The past 20 years have brought many new ways to treat RA, and there are more around the corner. Here's how the face of treatment has changed.
Then: Twenty years ago, your doctor told you to take over-the-counter or prescription drugs to relieve pain and reduce inflammation. You got a corticosteroid shot. The doctor waited to prescribe stronger medicines -- and choices were limited back then -- until your RA got worse. The approach was to treat flares, not the disease itself.
Now: You and your rheumatologist tackle RA head-on -- and early. You’ll take powerful medicine from the start -- prescription drugs that work to stop the disease before it causes major damage. There are several to choose from or combine if the first ones don’t work.
Three Categories of Drugs
The formula for treating RA often is a mix. Doctors draw from three main groups of FDA-approved medicines:
1. Nonsteroidal anti-inflammatory drugs (NSAIDs) ease pain and inflammation. Some, like ibuprofen and naproxen sodium, are over-the-counter drugs. You need a prescription for others, including a kind called COX-2 inhibitors, which can be easier on your stomach.
2. Corticosteroids, including prednisone, act quickly to control inflammation. These strong drugs have strong side effects, so doctors limit the dose and how long you take them.
3.Disease-modifying antirheumatic drugs (DMARDs) can alter the course of RA and prevent joint and tissue damage. They block the effects of chemicals released when your immune system mistakenly attacks your joints. Methotrexate is usually the first DMARD prescribed, often as soon as someone is diagnosed. Doctors now know that a delay might make your RA worse.
Thanks to genetics research, many new drugs to treat RA have come online in the past 20 years. Before then, DMARDs were manmade. Most of the newest drugs are biologics, which are made from a living organism and include antibodies, interleukins, and vaccines. These potent copycats may stop an overactive immune system.
Because these drugs target specific steps in the inflammation process, they don’t wipe out your entire immune system, as some other RA treatments do. For many people, a biologic drug can slow, modify, or stop the disease -- even when other treatments haven’t helped much.
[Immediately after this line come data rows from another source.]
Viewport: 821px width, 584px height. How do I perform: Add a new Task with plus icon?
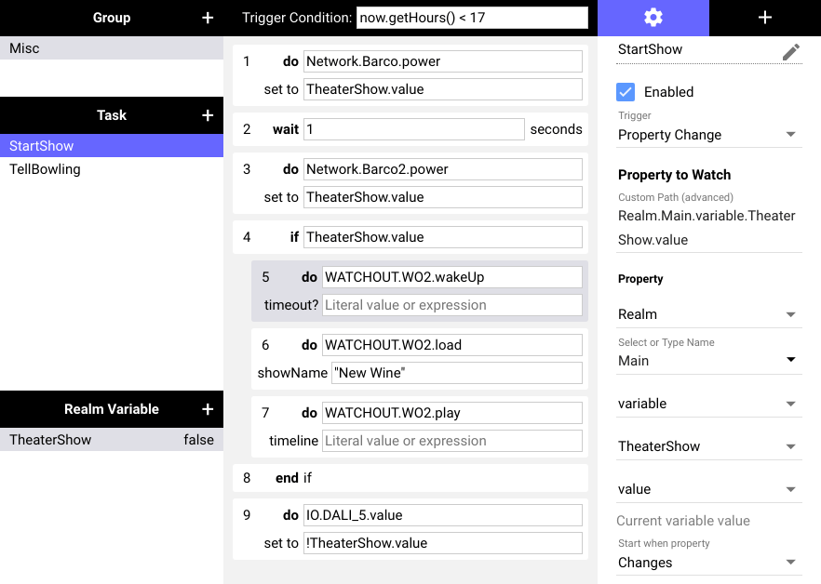tap(208, 115)
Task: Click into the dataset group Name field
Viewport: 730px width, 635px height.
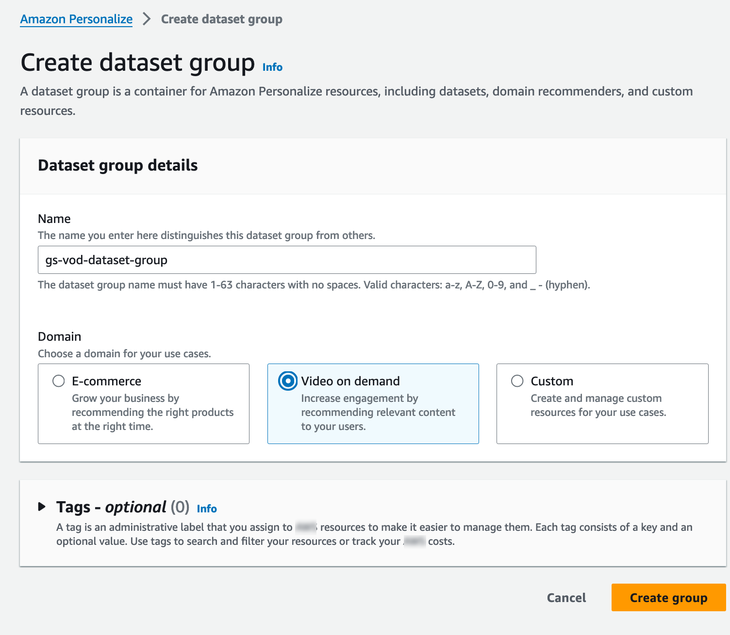Action: click(x=287, y=260)
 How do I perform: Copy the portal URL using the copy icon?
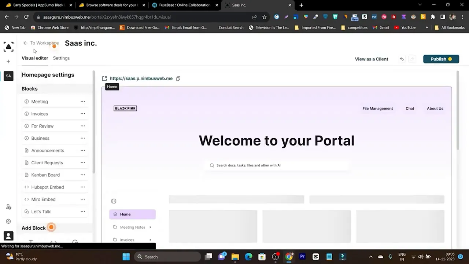pos(178,78)
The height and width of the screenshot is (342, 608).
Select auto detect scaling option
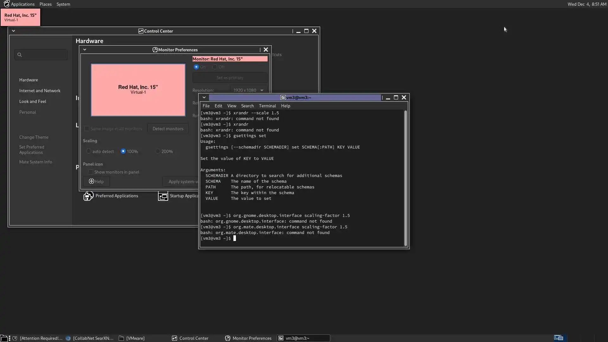[x=89, y=151]
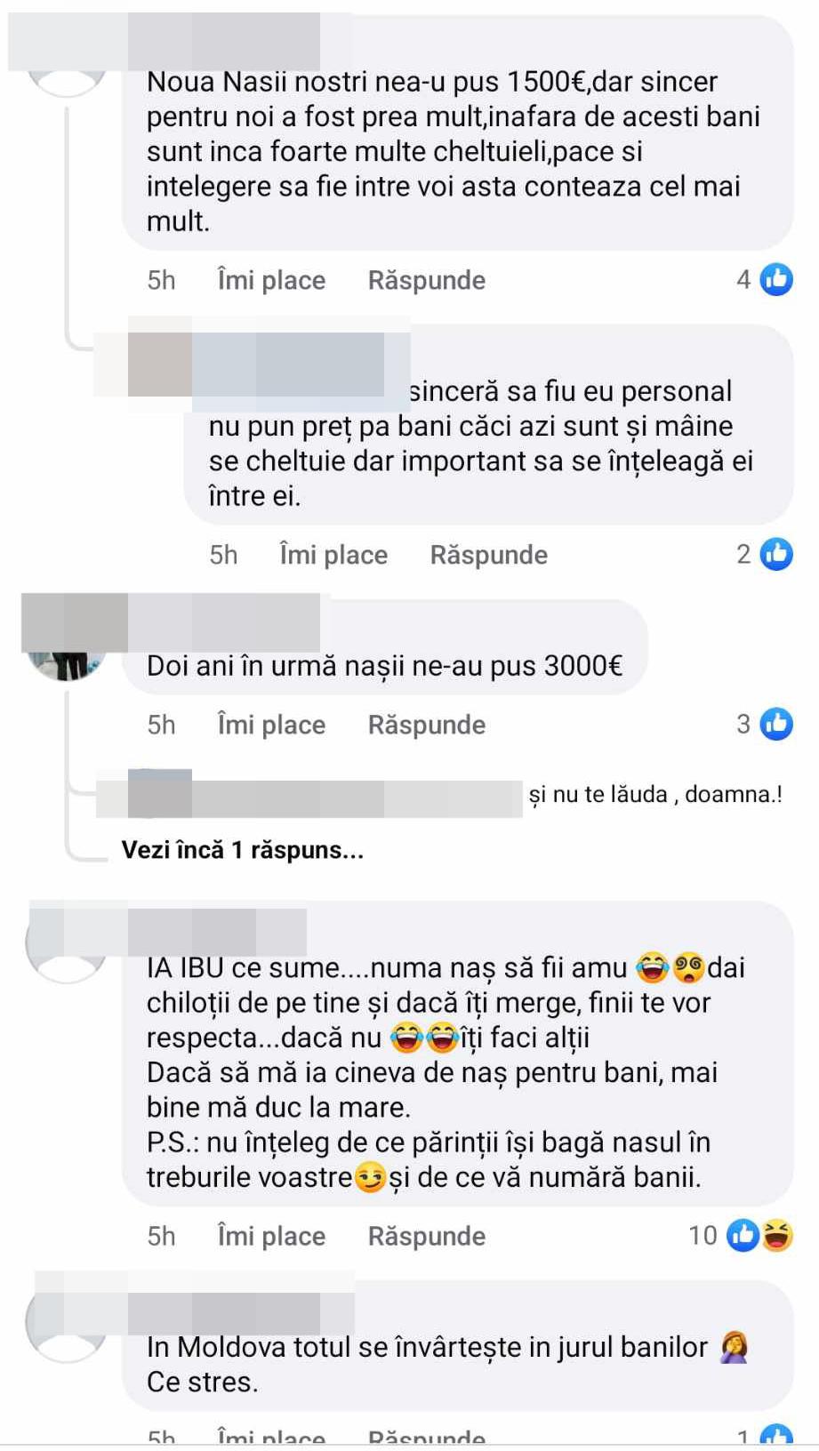Open reactions with count 10 like icon
The height and width of the screenshot is (1451, 819).
(x=743, y=1235)
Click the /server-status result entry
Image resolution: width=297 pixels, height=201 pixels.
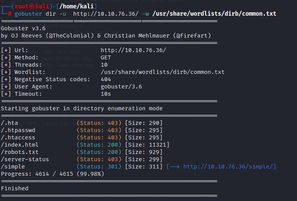(x=25, y=159)
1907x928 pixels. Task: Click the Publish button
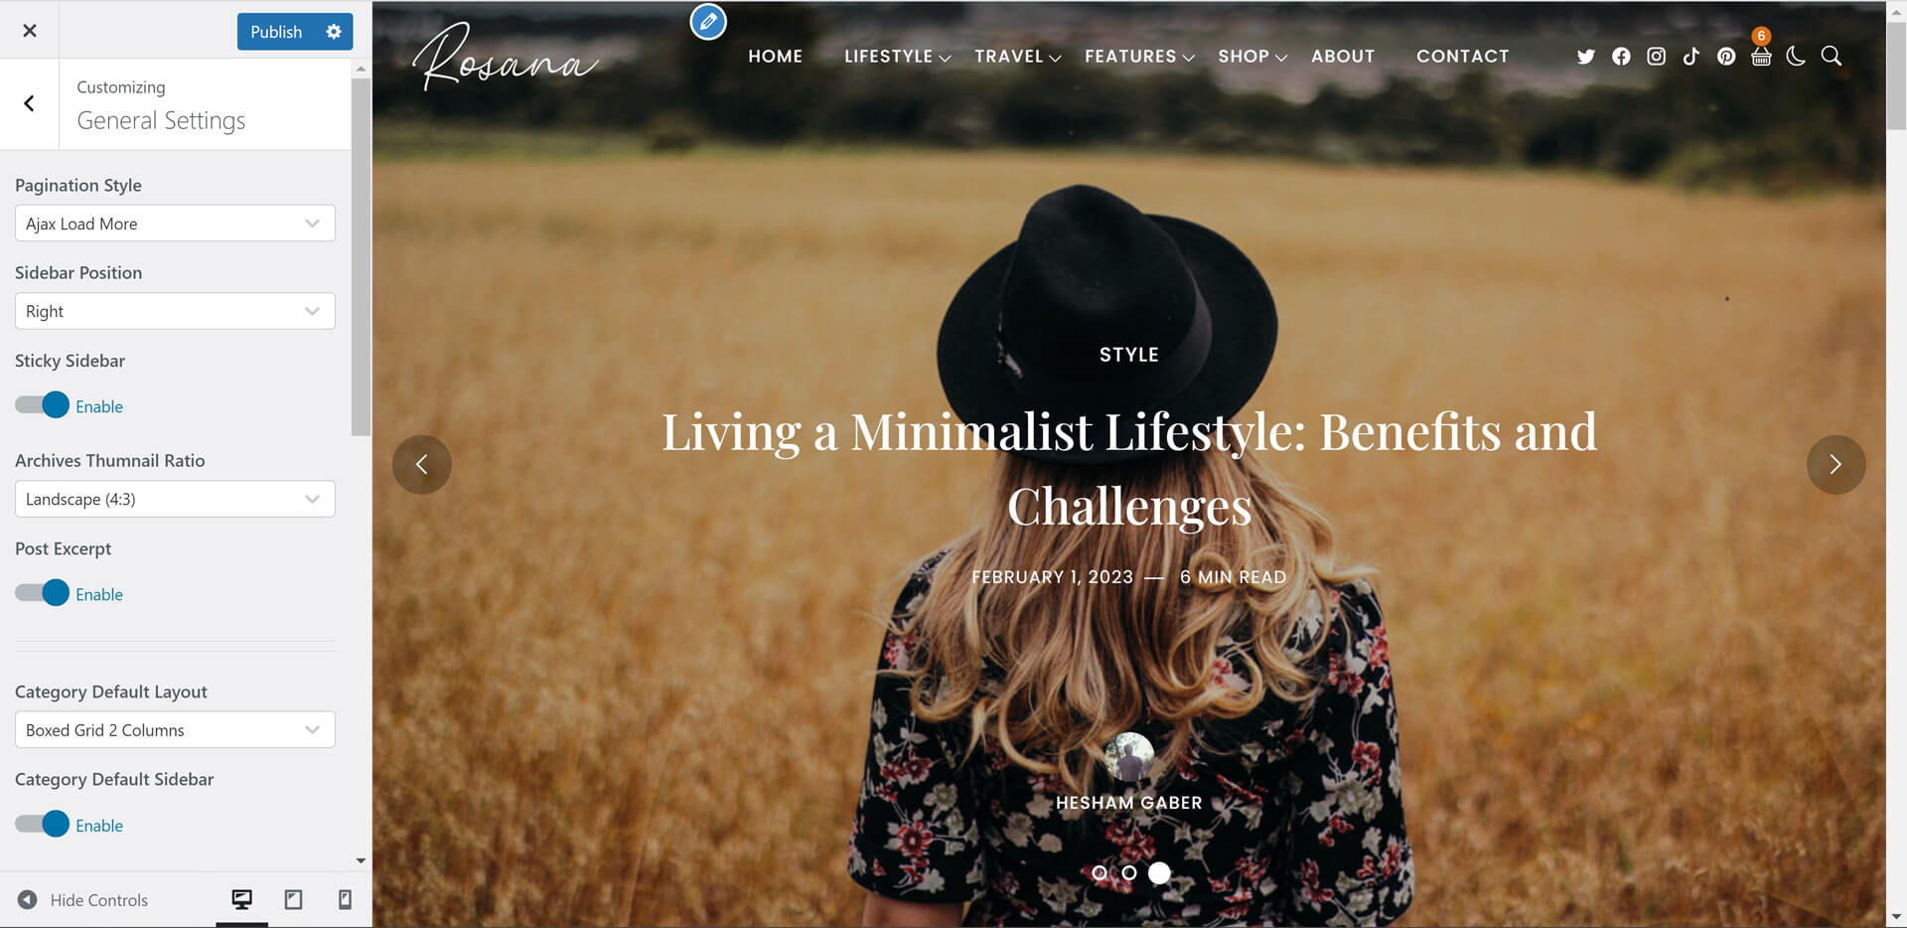276,32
The first of a new kind of DMARD, Jakinibs or JAK inhibitors, was approved in 2012. Sometimes called an “oral biologic,” this medicine is available as a pill rather than as a shot or an infusion, as with the other biologics. Jakinibs work from inside the cells to block the enzymes that alert the immune system to an invader.
While there are more choices than ever to treat RA, researchers also have found new promise in some old treatments.
Recent studies show that some of the first DMARDs -- hydroxychloroquine (Plaquenil), methotrexate (Otrexup, Rheumatrex, Trexall), and sulfasalazine (Azulfidine, Azulfidine EN-tabs) -- when combined, may work as well as methotrexate plus a biologic. This “triple therapy,” as it's called, gives you and your doctor another approach if methotrexate alone is not working. It's also an option if you're wary of biologics because of their side effects or high cost.
Promise for the Future
There’s still much to learn about why and how RA happens. Building on recent discoveries, areas under study include:
- Researchers are looking at genes to see why some people get RA and some don’t, and why some cases are worse than others. This data can lead to biologics -- like JAK inhibitors -- that fight the causes of RA at a cellular level. Several such drugs are in the works.
- Medical and dental researchers are revisiting the link between joint disease and gum disease.
Discoveries have made it possible for you to remain active and work much longer than was possible 20 years ago. Scientists are thinking about RA in exciting new ways, and the next generation of treatments shows great promise.